Not knowing where to start, I came up with a recipe for a BAMA based on our first initials.  BAMA stood for a Belgian-American Maibock Ale, where we’d take a Maibock lager recipe and change it up to use American hops, a Belgian yeast, and ferment it at ale temperatures.  I was pretty excited about this really unique brew and was curious about how it’d turn out (and still am – stay tuned!)

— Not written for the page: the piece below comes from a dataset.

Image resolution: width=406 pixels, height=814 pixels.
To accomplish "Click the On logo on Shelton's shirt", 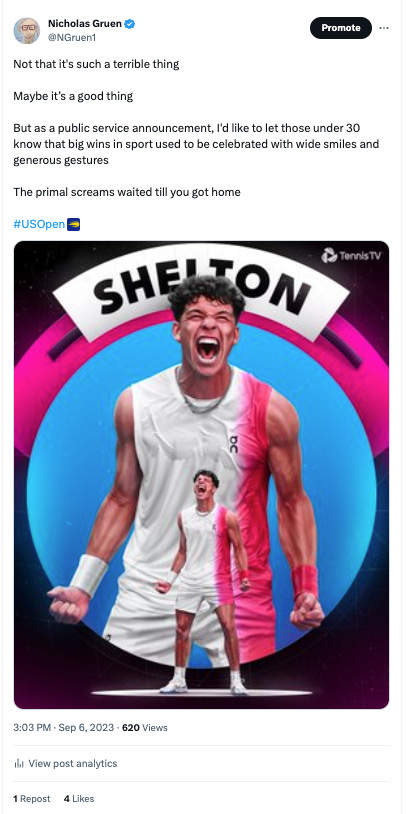I will (x=235, y=444).
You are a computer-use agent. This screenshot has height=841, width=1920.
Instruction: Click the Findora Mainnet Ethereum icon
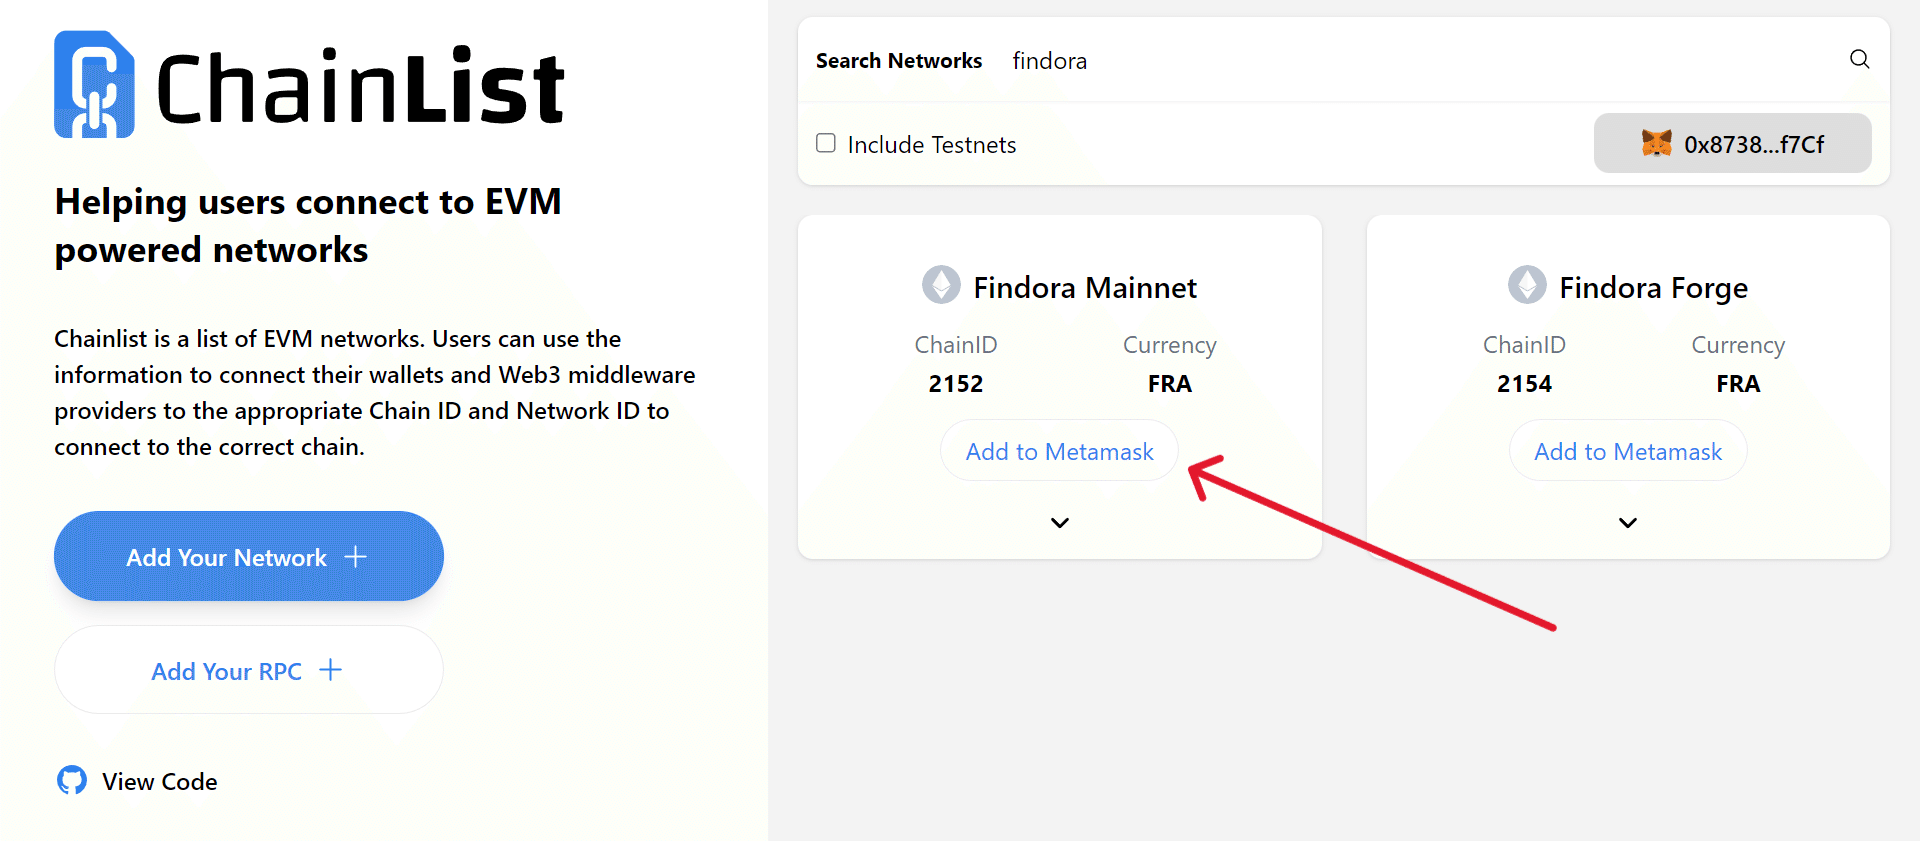click(941, 285)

Mike Mashing Kicking It Old School

Mike Mashing Kicking It Old School

Mike, being the Jersey guy he is, stumbled upon a recipe from the old Ballantine Brewery from Newark, NJ on the East Coast Yeast Facebook page.  Given that we were brewing in Jersey and we had the opportunity to brew a classic, we decided to brew this recipe instead of the BAMA. We went about getting the ingredients together, but

Hard At Work

Hard At Work

Brew Day at Bob’s was great.  He’s got a heck of a set up.  I had a good time using it, and now have visions of something similar.  It always good to be around brewers of this caliber on brew days.  You can’t help but learn something.  And, even though I was relatively new to all-grain, I was able to offer suggestions and help out with the other brews, which made me pretty proud.

Kick it Into the Primary - with Jack's Help

Kick it Into the Primary - with Jack's Help

The beer came out pretty tasty.  Unfortunately we weren’t able to get a hold of East Coast Yeast’s Old Newark Ale (which is apparently the Ballantine from the old brewery).  But the American Ale strain we used did well, even though it took its time to finish.  Bob did a great job taking care of our beer as they fermented at his place.

30 Gallons of Homebrew Happily Fermenting

30 Gallons of Homebrew Happily Fermenting

The amarillo dry hop we did gave it a great citrus aroma.  The 90 IBUs are definitely there, but they don’t overshadow the malt bill underneath.  The oak cubes aging in the beer are really smoothing everything out, adding another layer of complexity to an already complex beer.

Keep your eyes out for more collaborations between this crew, as we made some great beer and had an awesome time.